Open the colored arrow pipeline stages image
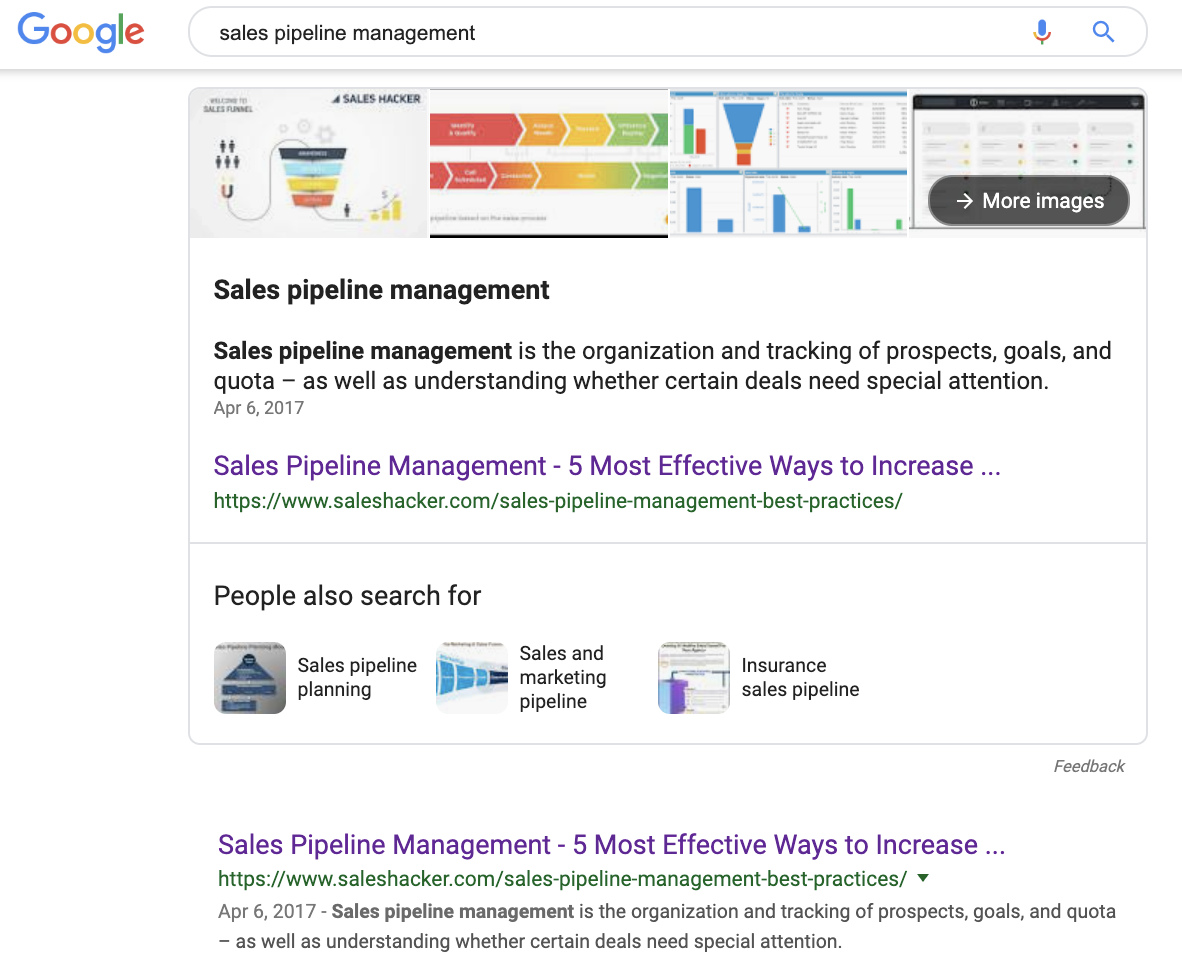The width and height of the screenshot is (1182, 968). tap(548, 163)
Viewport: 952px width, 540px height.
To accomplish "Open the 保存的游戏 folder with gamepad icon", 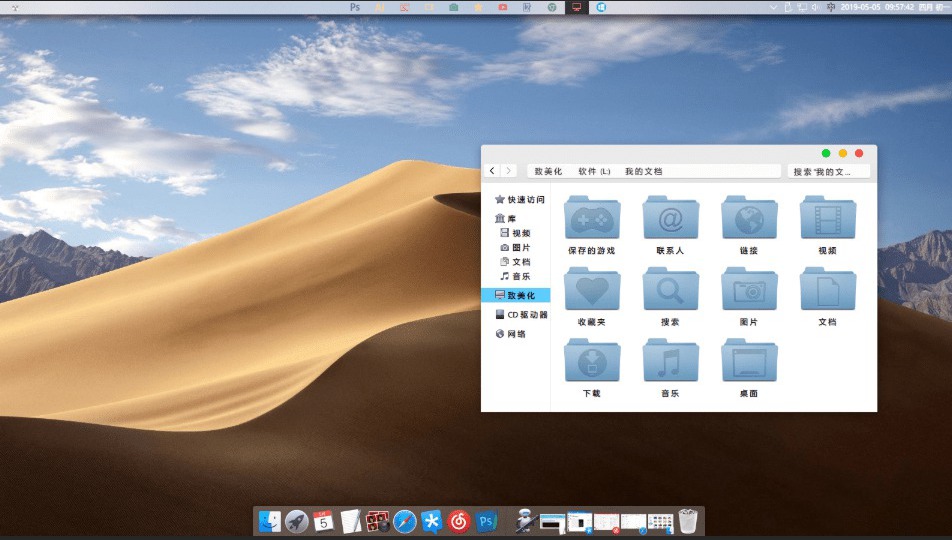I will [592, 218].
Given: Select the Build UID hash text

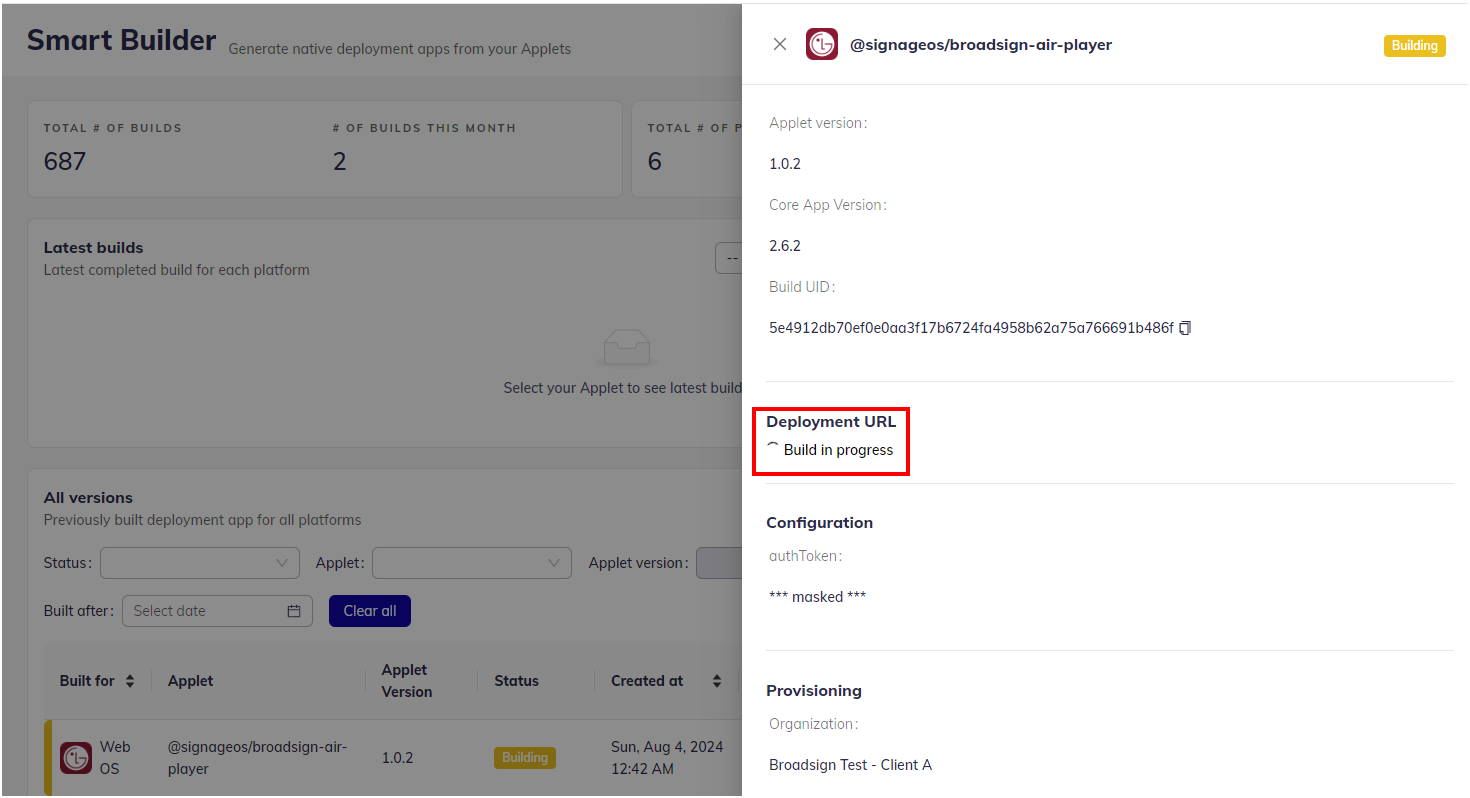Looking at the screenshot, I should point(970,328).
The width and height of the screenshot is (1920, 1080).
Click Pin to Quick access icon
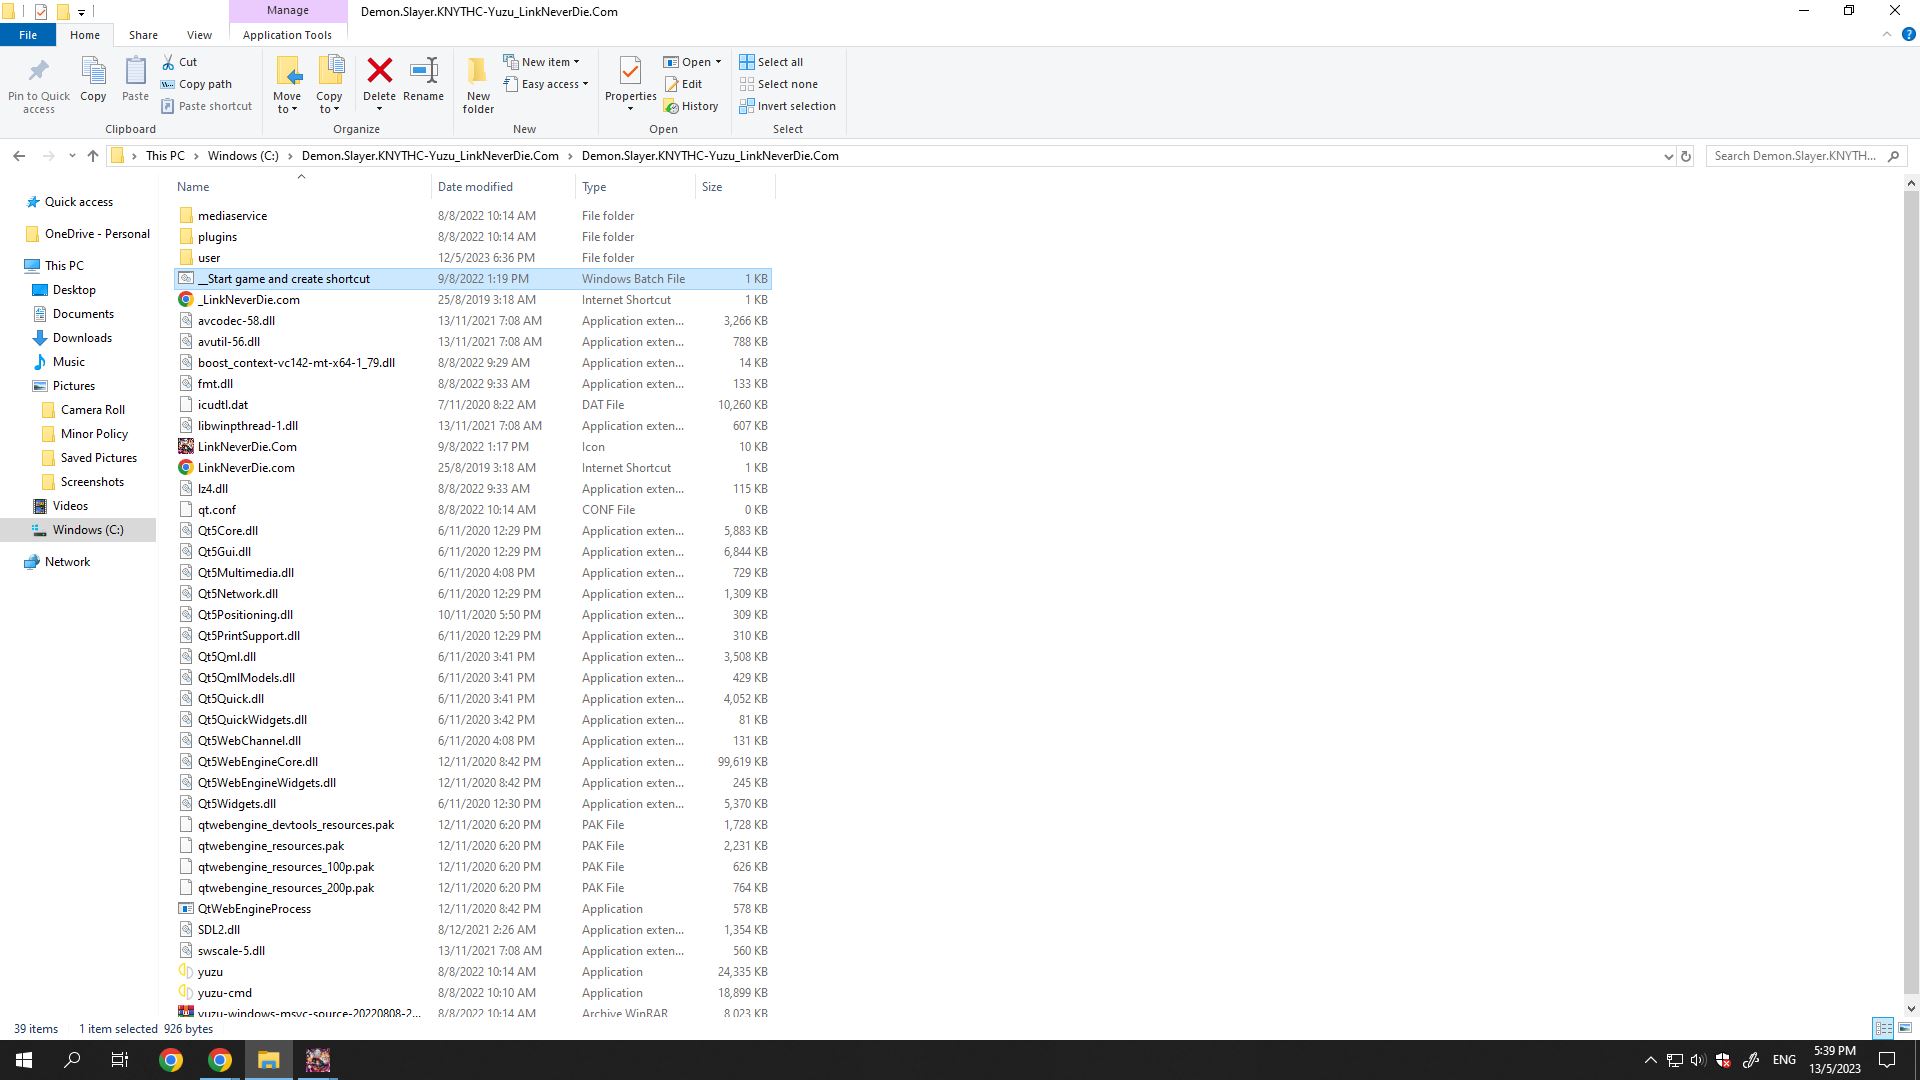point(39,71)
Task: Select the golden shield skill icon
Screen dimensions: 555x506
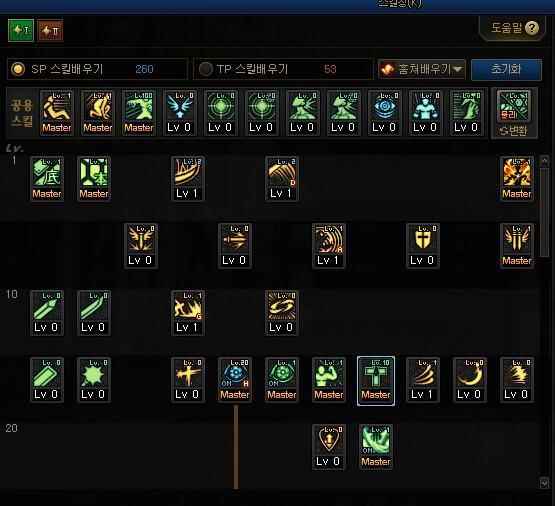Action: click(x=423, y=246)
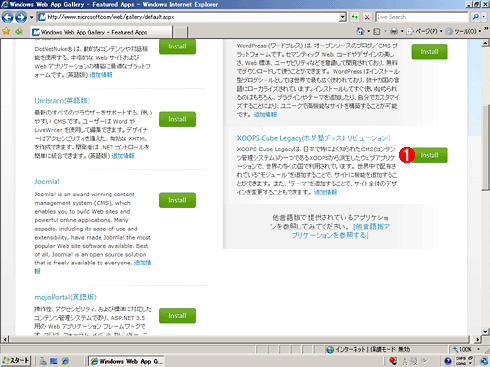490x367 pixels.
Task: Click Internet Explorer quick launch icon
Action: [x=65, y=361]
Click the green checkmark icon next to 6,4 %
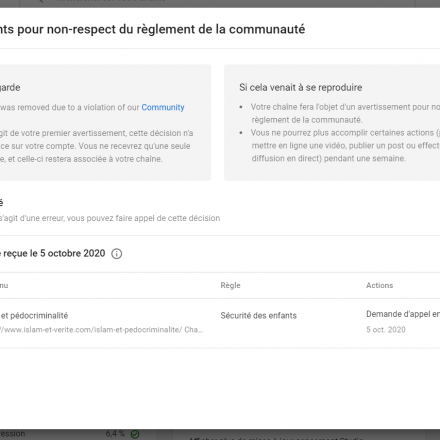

•••••

Could you put the part of the items above that opens with the line containing "The width and height of the screenshot is (1920, 1080)." and runs through the end of the items, both ends included, into a JSON list of strings with one string per line? Leave out blank lines and the pictures.

[
  "The width and height of the screenshot is (1920, 1080).",
  "Click Pin to Quick access icon",
  "point(39,71)",
  "Task: Select the golden shield skill icon",
  "Screen dimensions: 555x506",
  "Action: click(x=423, y=246)",
  "490x367 pixels.",
  "Task: Click Internet Explorer quick launch icon",
  "Action: [x=65, y=361]",
  "Click the green checkmark icon next to 6,4 %"
]